* _ЗАДАНИЕ A_
Сколько человек было в знакомой семье, которая по воскресеньям приезжала из деревни, согласно исходному тексту?
* _ЗАДАНИЕ B_
Выпишите из исходного текста без изменений отрывок, который начинается со слов «Я знал: если» и заканчивается словами «смерти и любви.».

* _ИСХОДНЫЙ ТЕКСТ_
==========

Я знал: если между евреями назревает серьезный конфликт, они идут к раввину. Тот не может посадить в тюрьму, однако его решения выполняются беспрекословно. За словами раввина, какими бы они ни были, просвечивала мудрость Торы, Талмуда, предания…» (23 октября 90 г., 8 ноября 91 г.)

_____________________

Все приходит в свой срок. В тринадцать лет еврейский мальчик обычно становится полноправным членом общины. Двенадцатилетний Янкель узнал сразу две тайны жизни — смерти и любви.

______________________

…Как всегда, в воскресенье, приехала из деревни одна знакомая семья: что-то купить, просто погулять по городку.

Их было трое: две сестры и брат. Обычно они появлялись к обеду. В тот раз обед не состоялся. Уже садились за стол, когда старшая из сестер (ей было двадцать пять-двадцать шесть лет), поднявшись с софы и подойдя к столу, вдруг упала.

==========

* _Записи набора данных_
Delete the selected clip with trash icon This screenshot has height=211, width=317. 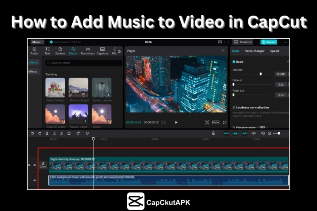pyautogui.click(x=69, y=133)
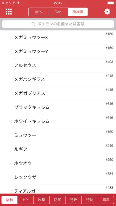Switch to the 進化 segment

pyautogui.click(x=38, y=12)
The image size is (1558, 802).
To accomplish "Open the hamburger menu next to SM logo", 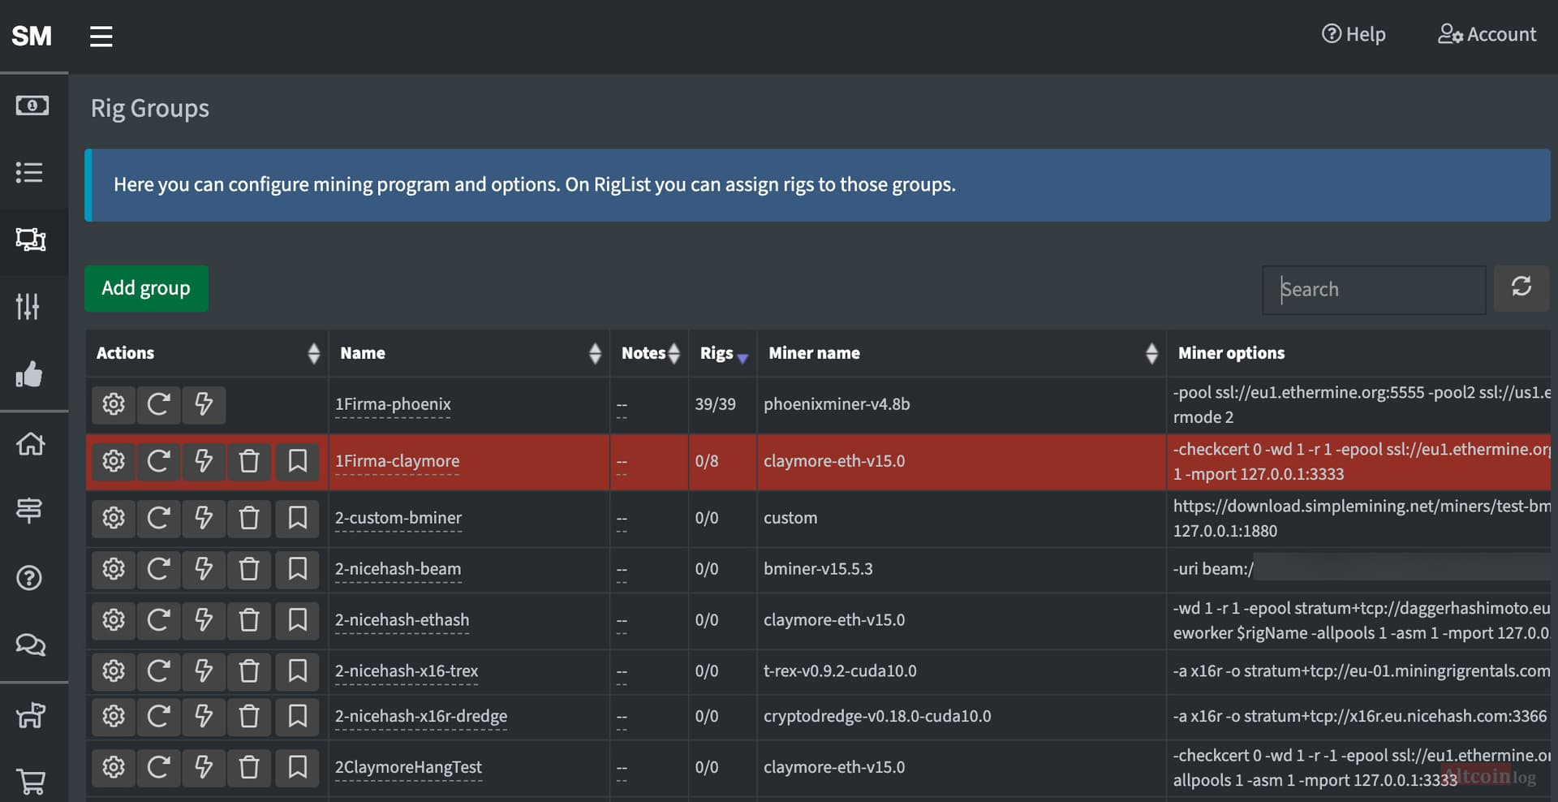I will (x=101, y=36).
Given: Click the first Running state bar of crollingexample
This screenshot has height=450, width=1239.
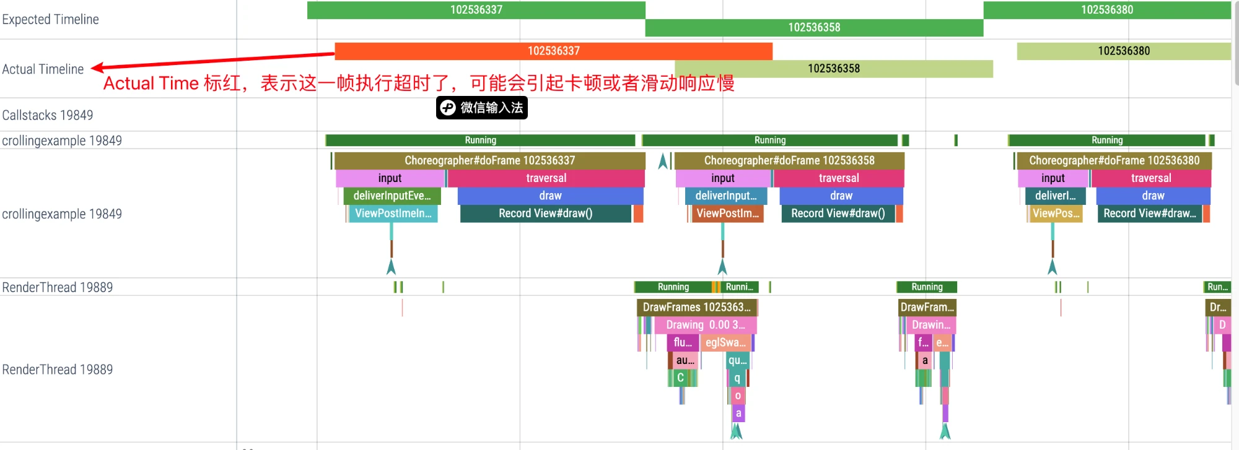Looking at the screenshot, I should click(x=480, y=141).
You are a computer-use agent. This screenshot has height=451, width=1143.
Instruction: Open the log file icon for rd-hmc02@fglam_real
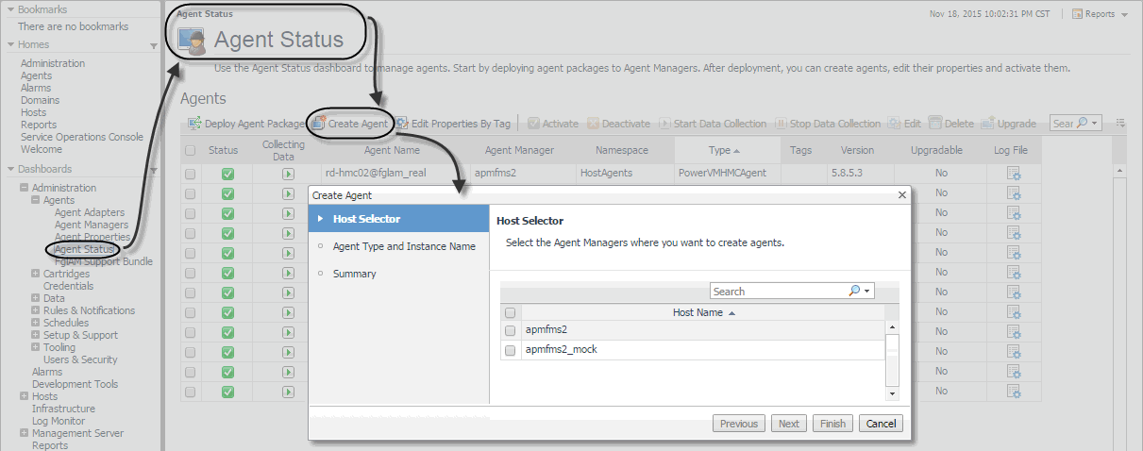[x=1014, y=174]
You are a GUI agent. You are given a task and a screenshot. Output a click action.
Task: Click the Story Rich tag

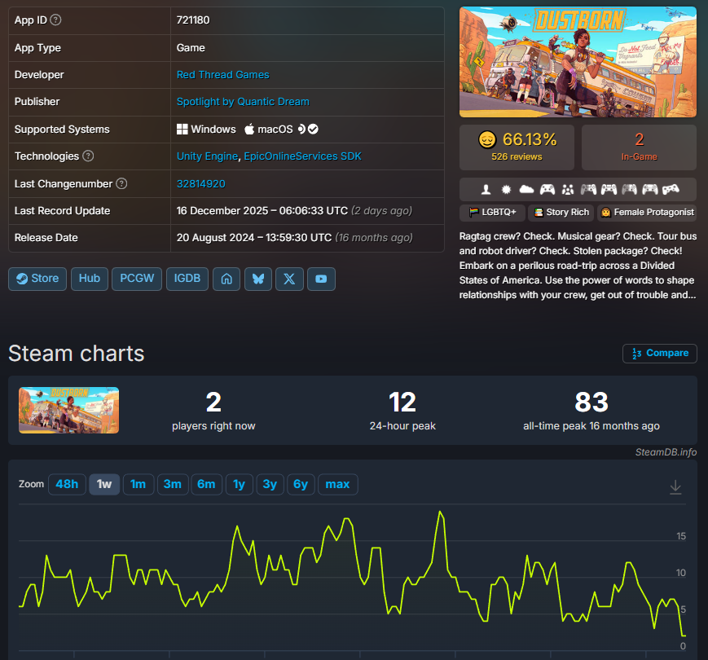click(561, 213)
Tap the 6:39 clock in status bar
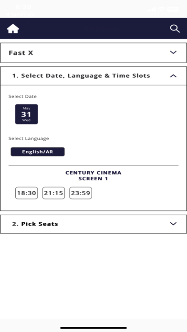The width and height of the screenshot is (187, 332). coord(23,7)
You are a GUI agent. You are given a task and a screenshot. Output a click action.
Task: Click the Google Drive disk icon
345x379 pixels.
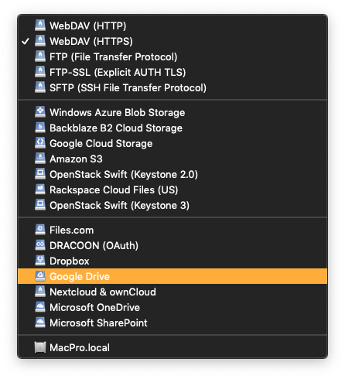point(40,276)
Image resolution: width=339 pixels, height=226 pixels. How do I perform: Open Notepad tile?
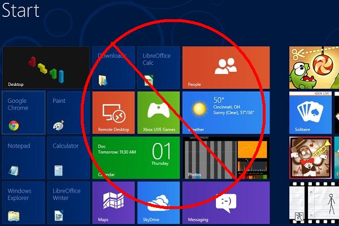(24, 158)
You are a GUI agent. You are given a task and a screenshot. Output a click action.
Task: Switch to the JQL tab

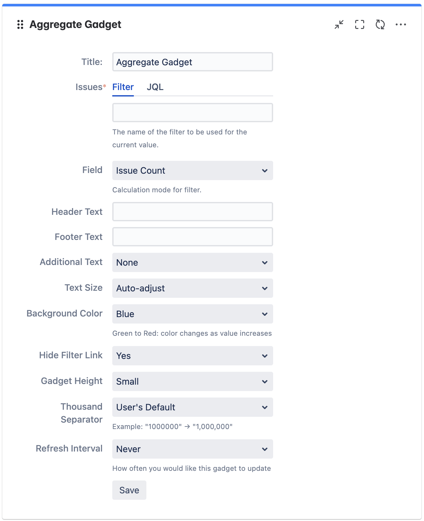(156, 87)
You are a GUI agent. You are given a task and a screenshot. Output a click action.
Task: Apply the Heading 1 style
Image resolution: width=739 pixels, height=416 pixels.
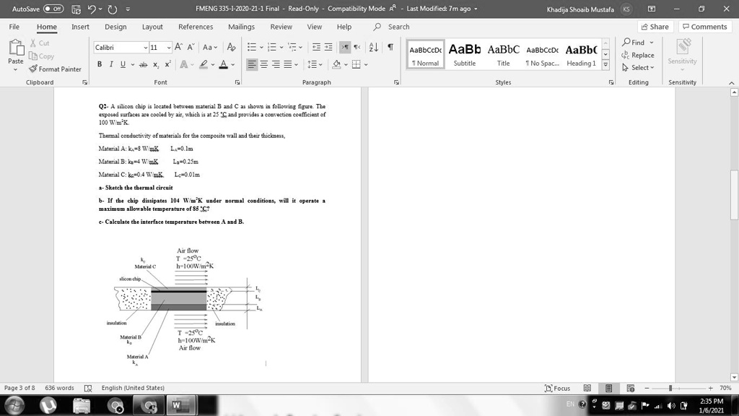click(x=581, y=54)
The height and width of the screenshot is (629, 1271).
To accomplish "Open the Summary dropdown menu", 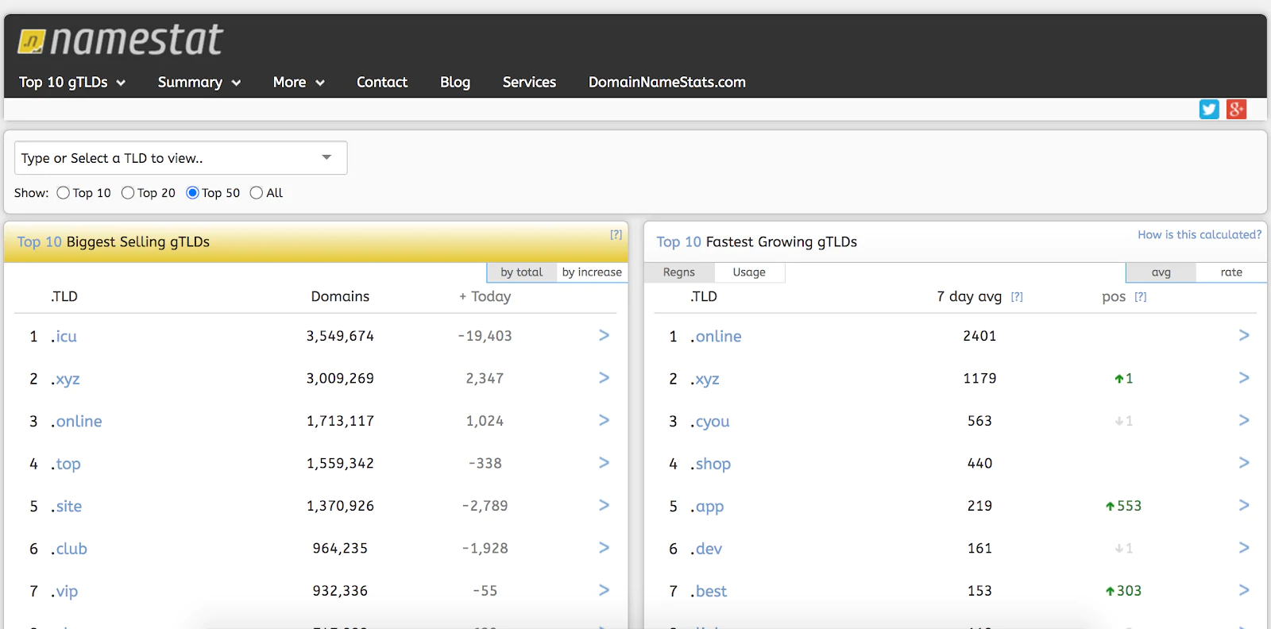I will (x=199, y=83).
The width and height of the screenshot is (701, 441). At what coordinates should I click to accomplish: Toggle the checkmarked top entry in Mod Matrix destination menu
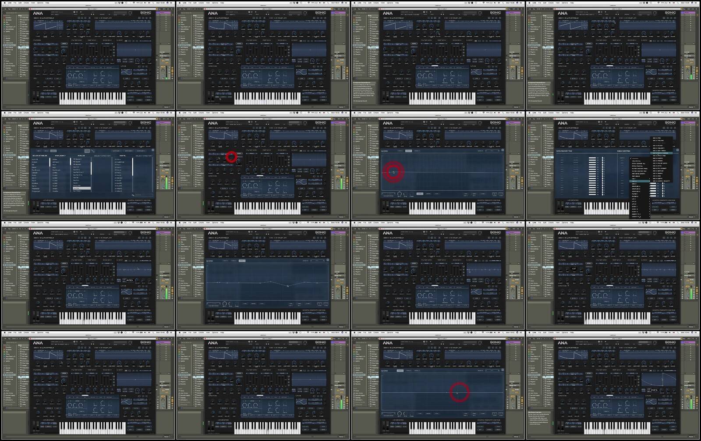point(635,158)
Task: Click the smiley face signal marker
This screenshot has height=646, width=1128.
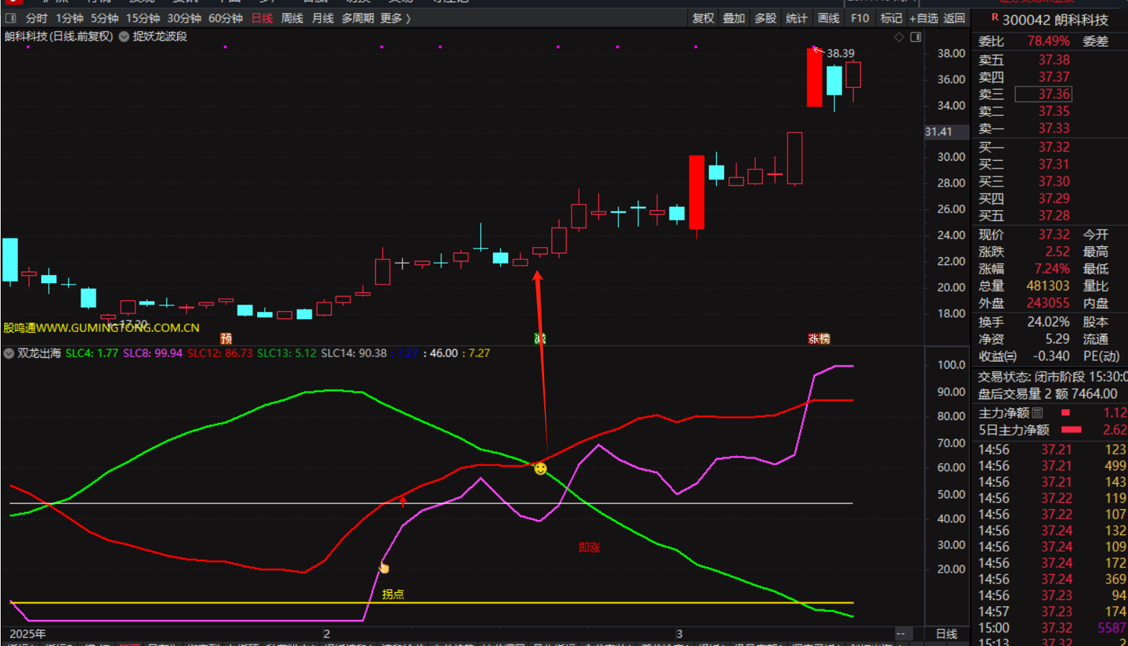Action: [540, 469]
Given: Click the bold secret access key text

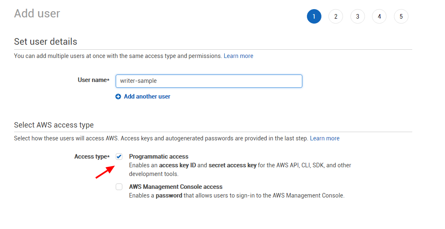Looking at the screenshot, I should (232, 165).

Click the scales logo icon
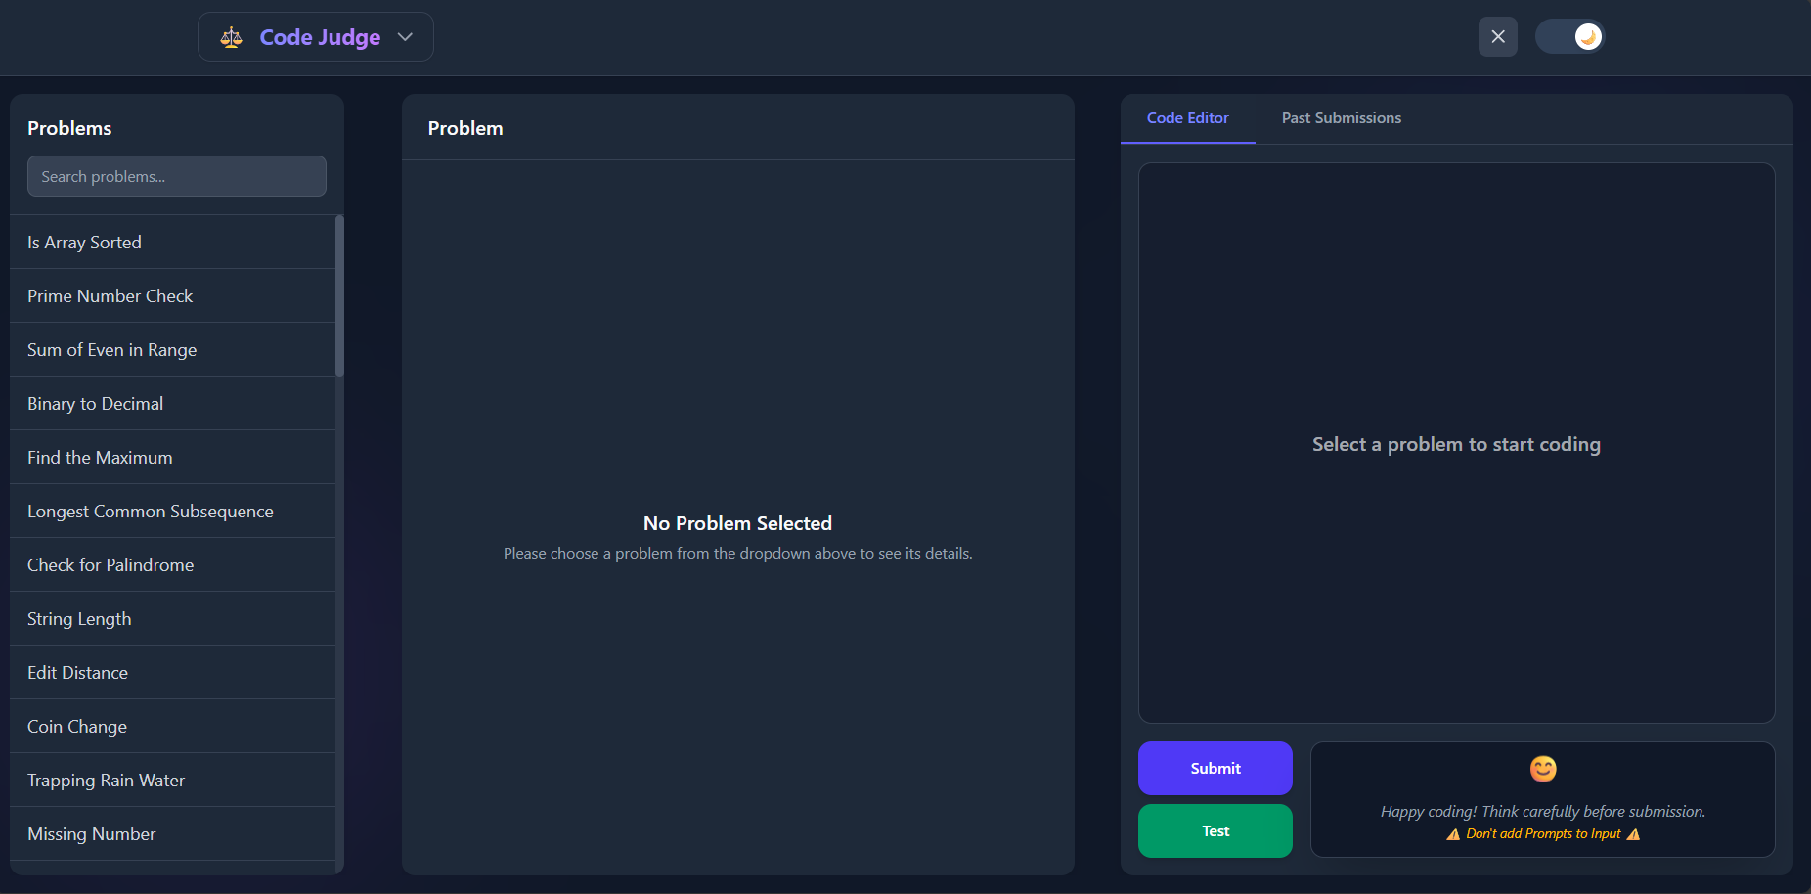[x=231, y=37]
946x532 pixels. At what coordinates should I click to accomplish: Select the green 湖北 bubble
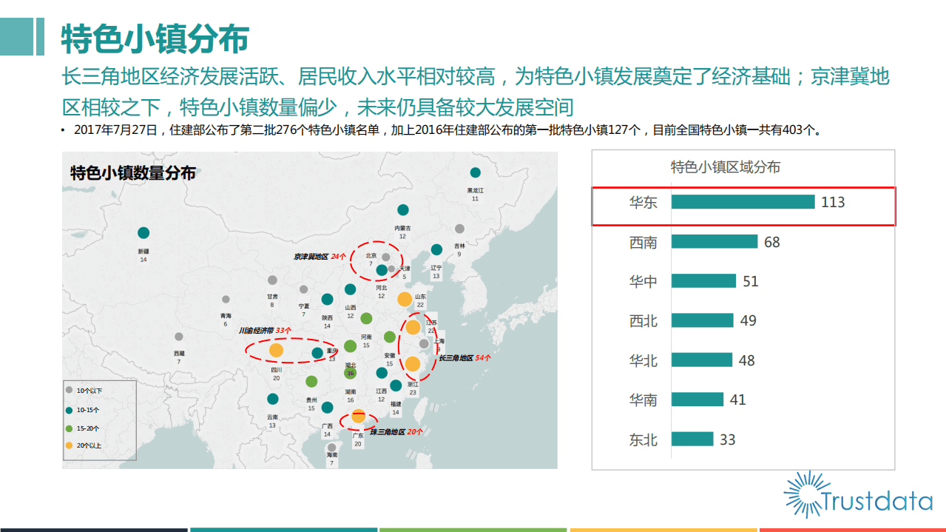(351, 371)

==========

* _РЕЗУЛЬТАТ УПРАЖНЕНИЯ A_
Их было трое: две сестры и брат.

* _РЕЗУЛЬТАТ УПРАЖНЕНИЯ B_
Я знал: если между евреями назревает серьезный конфликт, они идут к раввину. Тот не может посадить в тюрьму, однако его решения выполняются беспрекословно. За словами раввина, какими бы они ни были, просвечивала мудрость Торы, Талмуда, предания…» (23 октября 90 г., 8 ноября 91 г.)

_____________________

Все приходит в свой срок. В тринадцать лет еврейский мальчик обычно становится полноправным членом общины. Двенадцатилетний Янкель узнал сразу две тайны жизни — смерти и любви.